• **Consigne donnée**: Remplacez « Click » par « Tap » dans tous les items ci-dessous, puis recopiez les lignes sans autre modification en omettant les images.
::: Entrées listées :::
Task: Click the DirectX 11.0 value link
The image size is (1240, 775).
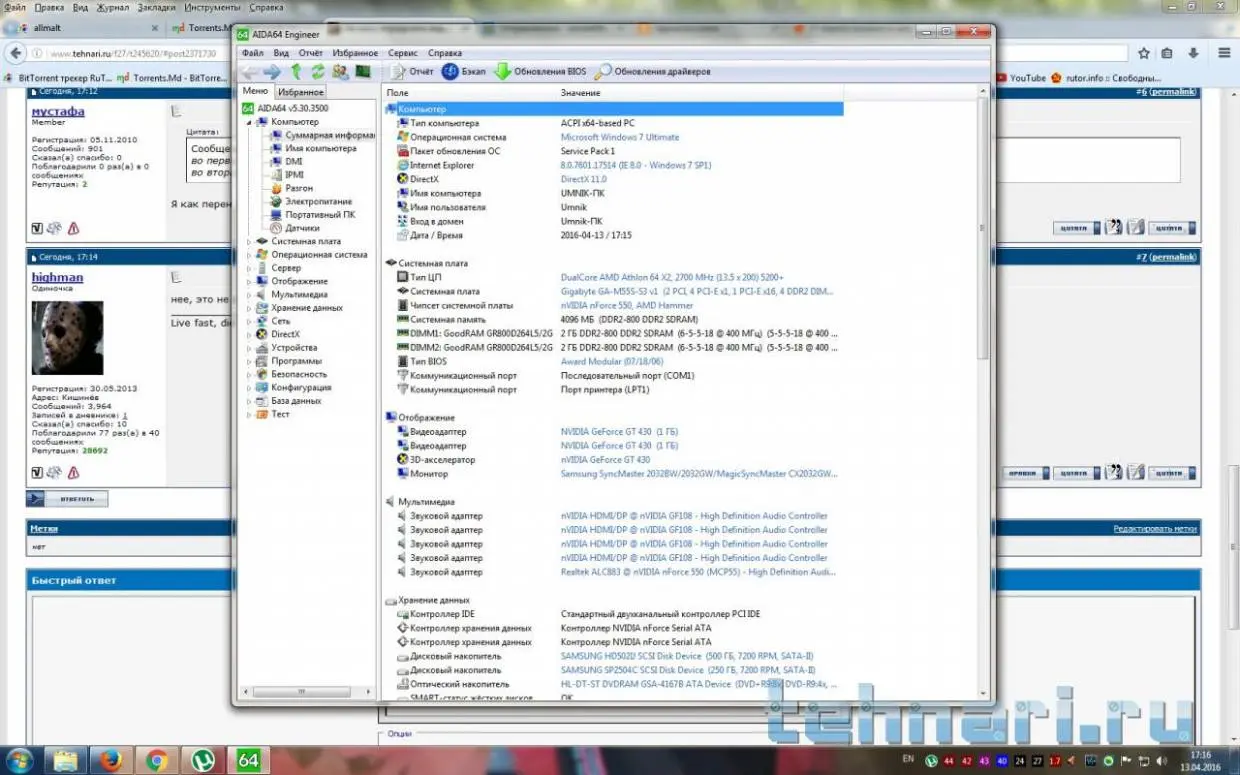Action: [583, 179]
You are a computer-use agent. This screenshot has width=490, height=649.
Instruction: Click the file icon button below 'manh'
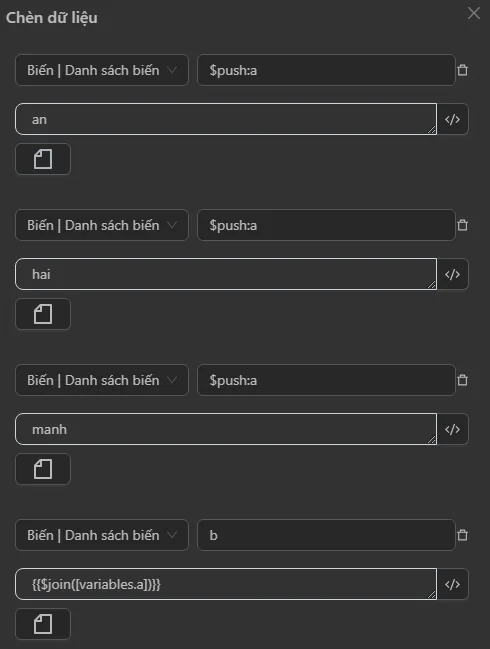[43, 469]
:::
• **Résultat attendu**:
Task: Tap the DirectX 11.0 value link
The image size is (1240, 775).
Action: [583, 179]
You are a computer-use agent. This screenshot has width=490, height=649.
Instruction: Tap the file icon button below 'manh'
[43, 469]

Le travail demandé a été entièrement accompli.